AIM OF THE TASK
Copy the data from the beginning through the line containing "Короткий любовный роман (206, 790)", replacing "screenshot" with "image" and changing nothing else.

INFORMATION PROVIDED

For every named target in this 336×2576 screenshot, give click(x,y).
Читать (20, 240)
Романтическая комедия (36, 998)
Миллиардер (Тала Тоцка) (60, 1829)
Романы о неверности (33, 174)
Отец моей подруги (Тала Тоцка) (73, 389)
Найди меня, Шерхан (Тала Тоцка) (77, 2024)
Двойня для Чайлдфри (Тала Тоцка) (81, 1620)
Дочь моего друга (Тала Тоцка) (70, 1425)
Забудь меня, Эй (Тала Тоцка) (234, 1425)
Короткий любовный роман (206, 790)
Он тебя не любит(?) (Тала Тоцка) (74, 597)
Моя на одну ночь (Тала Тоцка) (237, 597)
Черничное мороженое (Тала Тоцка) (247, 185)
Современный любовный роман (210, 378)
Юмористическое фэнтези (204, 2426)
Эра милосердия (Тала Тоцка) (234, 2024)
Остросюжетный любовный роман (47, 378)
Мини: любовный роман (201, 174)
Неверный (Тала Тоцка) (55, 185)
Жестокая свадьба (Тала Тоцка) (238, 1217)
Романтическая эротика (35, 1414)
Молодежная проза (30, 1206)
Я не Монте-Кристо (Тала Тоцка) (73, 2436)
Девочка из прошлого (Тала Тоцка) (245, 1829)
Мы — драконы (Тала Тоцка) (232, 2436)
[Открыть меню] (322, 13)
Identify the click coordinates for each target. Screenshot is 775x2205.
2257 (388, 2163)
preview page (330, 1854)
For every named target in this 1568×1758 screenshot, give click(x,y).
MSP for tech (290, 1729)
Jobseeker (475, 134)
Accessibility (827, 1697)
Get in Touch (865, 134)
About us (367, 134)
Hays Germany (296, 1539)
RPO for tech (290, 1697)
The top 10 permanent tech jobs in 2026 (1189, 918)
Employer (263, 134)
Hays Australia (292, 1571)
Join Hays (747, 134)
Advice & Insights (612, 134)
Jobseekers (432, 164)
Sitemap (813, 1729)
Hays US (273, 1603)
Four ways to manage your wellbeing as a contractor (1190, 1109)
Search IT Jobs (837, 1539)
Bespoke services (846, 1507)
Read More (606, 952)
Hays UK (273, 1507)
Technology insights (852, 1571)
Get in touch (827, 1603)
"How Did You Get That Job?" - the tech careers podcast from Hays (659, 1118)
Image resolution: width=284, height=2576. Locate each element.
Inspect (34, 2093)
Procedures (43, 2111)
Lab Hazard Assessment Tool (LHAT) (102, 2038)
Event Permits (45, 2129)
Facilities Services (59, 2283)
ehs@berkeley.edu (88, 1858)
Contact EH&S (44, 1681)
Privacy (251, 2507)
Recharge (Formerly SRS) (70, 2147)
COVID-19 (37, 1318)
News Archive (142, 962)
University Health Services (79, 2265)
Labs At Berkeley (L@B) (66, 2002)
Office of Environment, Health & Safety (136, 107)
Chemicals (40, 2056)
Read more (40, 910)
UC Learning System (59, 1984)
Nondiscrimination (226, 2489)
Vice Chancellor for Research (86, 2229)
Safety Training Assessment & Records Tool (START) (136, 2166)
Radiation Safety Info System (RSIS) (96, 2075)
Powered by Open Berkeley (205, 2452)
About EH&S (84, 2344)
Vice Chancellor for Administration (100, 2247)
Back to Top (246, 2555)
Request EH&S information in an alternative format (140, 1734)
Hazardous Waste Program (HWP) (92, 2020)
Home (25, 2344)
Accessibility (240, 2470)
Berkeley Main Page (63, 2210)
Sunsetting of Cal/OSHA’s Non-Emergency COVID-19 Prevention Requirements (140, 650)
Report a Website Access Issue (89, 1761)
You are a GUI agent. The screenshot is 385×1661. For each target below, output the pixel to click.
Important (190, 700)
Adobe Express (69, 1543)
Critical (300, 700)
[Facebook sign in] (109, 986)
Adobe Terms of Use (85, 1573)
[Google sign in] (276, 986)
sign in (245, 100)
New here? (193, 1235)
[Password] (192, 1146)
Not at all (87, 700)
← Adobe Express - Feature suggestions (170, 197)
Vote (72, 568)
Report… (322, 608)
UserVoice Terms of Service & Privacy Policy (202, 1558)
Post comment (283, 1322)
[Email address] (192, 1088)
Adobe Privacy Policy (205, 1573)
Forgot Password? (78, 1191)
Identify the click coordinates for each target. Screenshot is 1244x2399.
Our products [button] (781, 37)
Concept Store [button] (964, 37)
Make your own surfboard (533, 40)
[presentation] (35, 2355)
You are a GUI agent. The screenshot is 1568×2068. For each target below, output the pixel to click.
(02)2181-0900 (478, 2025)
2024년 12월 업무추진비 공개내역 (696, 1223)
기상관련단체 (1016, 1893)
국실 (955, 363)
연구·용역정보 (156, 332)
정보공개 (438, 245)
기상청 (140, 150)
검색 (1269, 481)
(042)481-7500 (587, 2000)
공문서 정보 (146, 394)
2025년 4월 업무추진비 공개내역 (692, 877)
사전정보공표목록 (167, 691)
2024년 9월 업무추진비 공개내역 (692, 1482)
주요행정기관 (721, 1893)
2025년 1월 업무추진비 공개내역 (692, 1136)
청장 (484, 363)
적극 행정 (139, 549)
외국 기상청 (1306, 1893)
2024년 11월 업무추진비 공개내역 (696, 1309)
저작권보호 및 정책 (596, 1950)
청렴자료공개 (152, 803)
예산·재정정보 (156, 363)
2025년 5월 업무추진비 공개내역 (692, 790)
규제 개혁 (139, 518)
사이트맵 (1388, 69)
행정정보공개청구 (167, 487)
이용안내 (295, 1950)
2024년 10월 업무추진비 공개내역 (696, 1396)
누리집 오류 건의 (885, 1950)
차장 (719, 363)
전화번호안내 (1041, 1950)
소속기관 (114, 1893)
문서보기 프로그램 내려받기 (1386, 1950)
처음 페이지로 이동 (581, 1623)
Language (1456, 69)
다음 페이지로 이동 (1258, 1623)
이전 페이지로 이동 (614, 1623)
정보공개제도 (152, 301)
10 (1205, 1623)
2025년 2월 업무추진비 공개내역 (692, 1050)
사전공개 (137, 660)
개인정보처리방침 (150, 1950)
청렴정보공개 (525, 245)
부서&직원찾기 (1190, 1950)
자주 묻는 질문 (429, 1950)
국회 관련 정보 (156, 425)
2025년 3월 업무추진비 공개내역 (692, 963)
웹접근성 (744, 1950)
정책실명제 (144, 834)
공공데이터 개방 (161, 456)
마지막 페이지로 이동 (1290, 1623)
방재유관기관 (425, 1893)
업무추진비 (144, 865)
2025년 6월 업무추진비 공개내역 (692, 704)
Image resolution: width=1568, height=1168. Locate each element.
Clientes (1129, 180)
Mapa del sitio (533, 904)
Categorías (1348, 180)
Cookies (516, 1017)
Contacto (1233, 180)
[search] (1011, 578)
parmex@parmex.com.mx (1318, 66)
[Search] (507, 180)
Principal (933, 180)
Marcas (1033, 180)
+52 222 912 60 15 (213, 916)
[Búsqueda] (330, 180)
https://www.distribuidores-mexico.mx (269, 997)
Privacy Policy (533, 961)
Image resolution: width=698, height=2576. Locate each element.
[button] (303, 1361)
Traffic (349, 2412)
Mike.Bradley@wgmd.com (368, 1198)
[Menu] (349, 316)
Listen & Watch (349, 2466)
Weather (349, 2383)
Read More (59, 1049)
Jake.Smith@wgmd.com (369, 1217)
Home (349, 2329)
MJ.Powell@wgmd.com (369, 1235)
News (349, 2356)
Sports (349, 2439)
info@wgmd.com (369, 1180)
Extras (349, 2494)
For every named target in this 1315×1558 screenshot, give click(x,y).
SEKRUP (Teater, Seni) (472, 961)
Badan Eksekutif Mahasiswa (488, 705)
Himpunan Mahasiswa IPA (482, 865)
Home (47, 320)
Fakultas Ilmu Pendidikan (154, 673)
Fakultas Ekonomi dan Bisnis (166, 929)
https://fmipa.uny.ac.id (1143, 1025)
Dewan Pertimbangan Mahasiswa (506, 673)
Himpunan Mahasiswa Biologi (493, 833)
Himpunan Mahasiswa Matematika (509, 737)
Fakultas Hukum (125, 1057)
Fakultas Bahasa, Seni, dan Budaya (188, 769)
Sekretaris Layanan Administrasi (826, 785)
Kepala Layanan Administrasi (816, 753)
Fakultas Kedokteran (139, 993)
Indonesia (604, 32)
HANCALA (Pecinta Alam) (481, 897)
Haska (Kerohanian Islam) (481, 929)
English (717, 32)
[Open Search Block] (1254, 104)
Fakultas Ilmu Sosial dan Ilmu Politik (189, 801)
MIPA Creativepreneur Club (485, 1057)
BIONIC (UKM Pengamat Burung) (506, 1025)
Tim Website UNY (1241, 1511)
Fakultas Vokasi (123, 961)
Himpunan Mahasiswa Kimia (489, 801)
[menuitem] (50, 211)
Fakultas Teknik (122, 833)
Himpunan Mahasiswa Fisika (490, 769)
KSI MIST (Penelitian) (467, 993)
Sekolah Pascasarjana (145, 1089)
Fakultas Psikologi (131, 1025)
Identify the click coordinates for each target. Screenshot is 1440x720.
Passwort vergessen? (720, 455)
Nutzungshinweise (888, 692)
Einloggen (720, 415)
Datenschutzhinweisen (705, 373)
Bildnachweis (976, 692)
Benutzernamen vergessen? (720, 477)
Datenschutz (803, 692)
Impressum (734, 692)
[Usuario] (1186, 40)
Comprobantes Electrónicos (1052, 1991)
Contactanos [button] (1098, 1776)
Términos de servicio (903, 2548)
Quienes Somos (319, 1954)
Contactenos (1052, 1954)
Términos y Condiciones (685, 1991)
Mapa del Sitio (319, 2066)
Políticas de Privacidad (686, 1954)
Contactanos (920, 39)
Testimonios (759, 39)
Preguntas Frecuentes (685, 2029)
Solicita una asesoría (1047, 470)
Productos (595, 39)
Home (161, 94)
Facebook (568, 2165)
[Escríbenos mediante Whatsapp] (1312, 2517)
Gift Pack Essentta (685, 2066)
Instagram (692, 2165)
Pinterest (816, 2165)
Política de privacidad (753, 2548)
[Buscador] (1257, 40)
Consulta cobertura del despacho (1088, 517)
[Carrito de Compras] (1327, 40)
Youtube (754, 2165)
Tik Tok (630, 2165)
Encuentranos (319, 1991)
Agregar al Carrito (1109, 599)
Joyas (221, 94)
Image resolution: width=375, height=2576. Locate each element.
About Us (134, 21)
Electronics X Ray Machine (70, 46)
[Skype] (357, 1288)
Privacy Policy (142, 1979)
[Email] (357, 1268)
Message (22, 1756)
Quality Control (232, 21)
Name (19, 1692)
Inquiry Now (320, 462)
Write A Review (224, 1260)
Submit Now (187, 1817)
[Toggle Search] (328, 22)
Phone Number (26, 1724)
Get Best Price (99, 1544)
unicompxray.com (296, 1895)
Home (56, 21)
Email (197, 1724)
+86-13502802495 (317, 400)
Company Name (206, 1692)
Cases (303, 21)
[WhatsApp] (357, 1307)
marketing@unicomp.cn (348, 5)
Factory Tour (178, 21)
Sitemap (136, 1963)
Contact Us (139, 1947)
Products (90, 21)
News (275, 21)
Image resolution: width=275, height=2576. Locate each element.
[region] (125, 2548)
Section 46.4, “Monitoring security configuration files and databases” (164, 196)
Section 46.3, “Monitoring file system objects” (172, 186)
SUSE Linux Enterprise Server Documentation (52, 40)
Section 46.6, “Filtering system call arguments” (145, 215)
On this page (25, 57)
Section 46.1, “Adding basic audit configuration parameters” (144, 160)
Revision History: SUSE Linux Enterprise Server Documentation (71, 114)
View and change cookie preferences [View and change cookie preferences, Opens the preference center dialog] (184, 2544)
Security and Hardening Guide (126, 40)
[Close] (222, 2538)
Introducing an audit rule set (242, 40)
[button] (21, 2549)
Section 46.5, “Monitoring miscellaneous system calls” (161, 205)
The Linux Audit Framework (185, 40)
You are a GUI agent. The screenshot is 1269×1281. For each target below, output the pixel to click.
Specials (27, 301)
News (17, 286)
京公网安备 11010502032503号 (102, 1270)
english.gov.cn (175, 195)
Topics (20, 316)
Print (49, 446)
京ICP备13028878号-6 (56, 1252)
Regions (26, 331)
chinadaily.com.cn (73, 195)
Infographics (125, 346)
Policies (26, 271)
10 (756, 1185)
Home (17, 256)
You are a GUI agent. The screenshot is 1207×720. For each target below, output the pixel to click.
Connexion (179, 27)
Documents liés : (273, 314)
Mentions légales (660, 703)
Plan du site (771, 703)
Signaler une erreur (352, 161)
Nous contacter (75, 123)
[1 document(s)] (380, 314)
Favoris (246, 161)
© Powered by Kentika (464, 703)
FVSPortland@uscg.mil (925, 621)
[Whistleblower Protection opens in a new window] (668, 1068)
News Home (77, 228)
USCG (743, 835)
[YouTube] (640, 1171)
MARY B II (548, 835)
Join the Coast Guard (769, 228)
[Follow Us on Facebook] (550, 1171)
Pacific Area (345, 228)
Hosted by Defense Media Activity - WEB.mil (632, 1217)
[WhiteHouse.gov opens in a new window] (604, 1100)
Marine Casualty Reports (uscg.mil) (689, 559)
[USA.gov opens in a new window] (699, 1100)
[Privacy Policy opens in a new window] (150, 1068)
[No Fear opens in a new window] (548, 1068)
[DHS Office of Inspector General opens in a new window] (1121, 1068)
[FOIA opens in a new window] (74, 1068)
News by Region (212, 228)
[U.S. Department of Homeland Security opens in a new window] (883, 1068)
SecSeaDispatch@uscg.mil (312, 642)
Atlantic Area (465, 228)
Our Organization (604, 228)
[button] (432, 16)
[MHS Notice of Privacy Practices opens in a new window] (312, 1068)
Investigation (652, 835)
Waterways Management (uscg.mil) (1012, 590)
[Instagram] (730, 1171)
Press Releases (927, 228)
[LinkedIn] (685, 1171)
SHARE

REPLY TO THE TASK
For every named target in this 336×2576 image, give click(x,y).
Читать (20, 240)
Романтическая комедия (36, 998)
Миллиардер (Тала Тоцка) (60, 1829)
Романы о неверности (33, 174)
Отец моей подруги (Тала Тоцка) (73, 389)
Найди меня, Шерхан (Тала Тоцка) (77, 2024)
Двойня для Чайлдфри (Тала Тоцка) (81, 1620)
Дочь моего друга (Тала Тоцка) (70, 1425)
Забудь меня, Эй (Тала Тоцка) (234, 1425)
Короткий любовный роман (206, 790)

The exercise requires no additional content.